- [Material for this task]:
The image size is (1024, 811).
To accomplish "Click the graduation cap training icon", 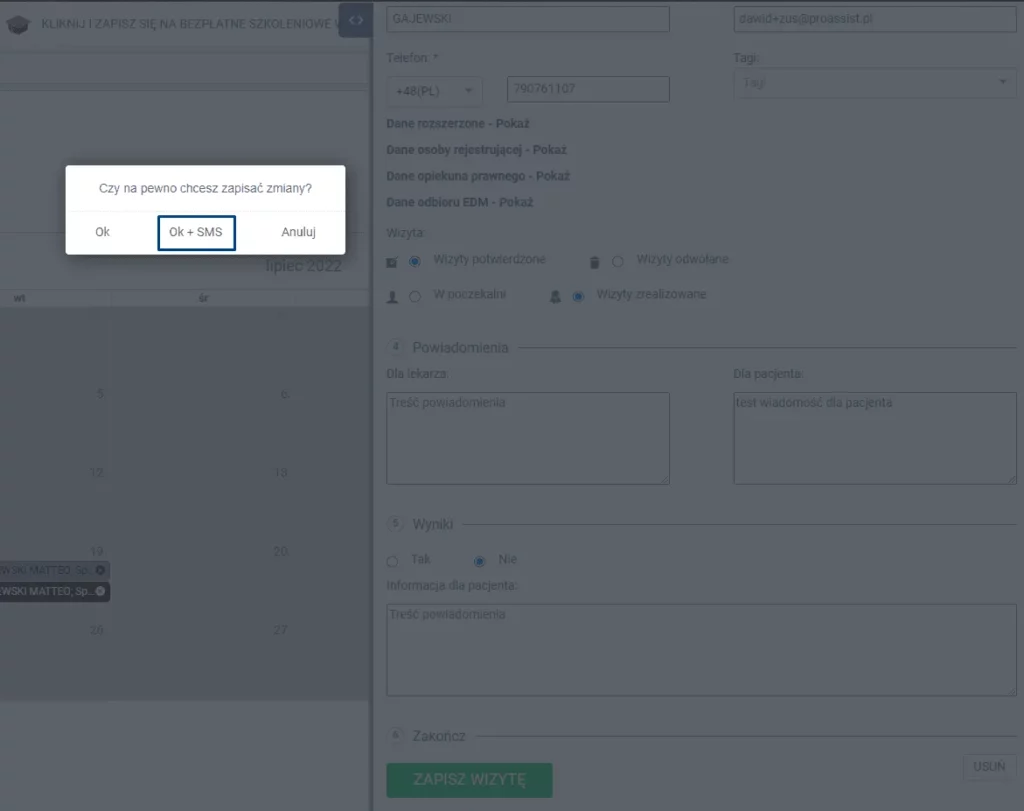I will [x=16, y=25].
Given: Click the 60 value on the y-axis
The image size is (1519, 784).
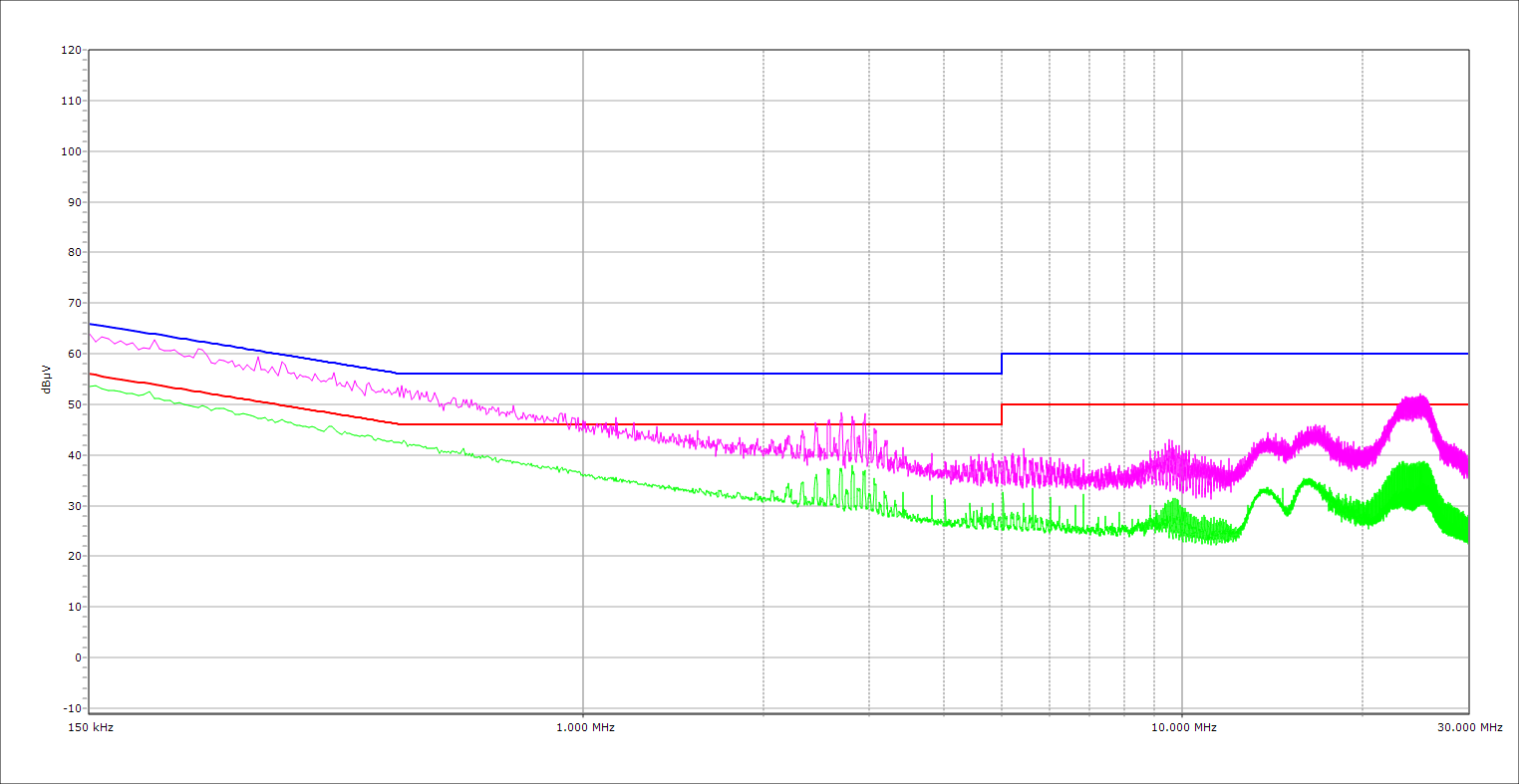Looking at the screenshot, I should point(73,354).
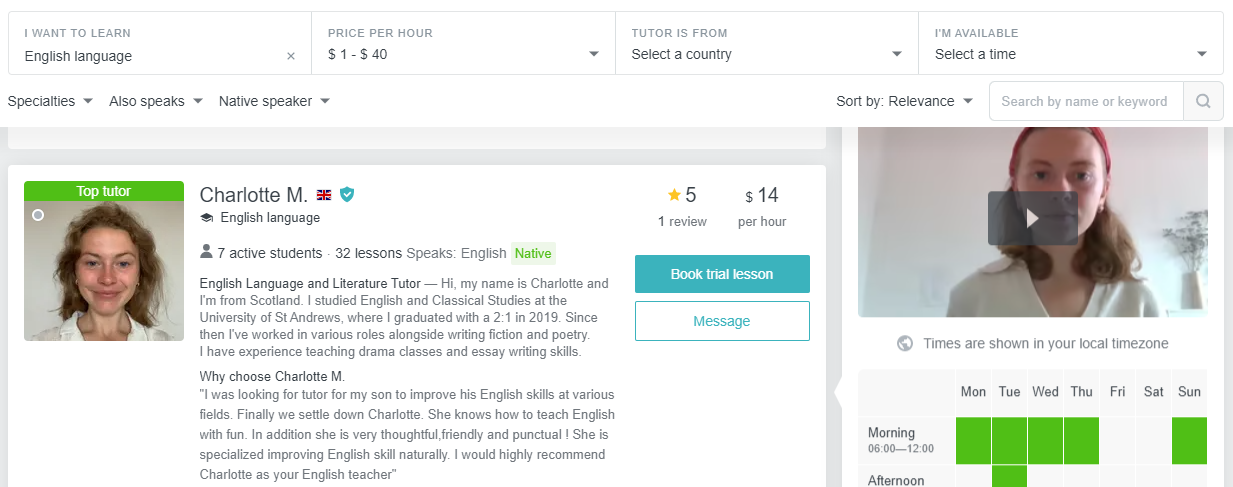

- [Your instructions]:
Print, please, exactly the lines from the one holding "Given: Click the 60 value on the y-axis" through the final line of the data, both included, while leaving out each picture.

- [Output]:
Given: Click the 60 value on the y-axis
The image size is (1519, 784).
Looking at the screenshot, I should point(73,354).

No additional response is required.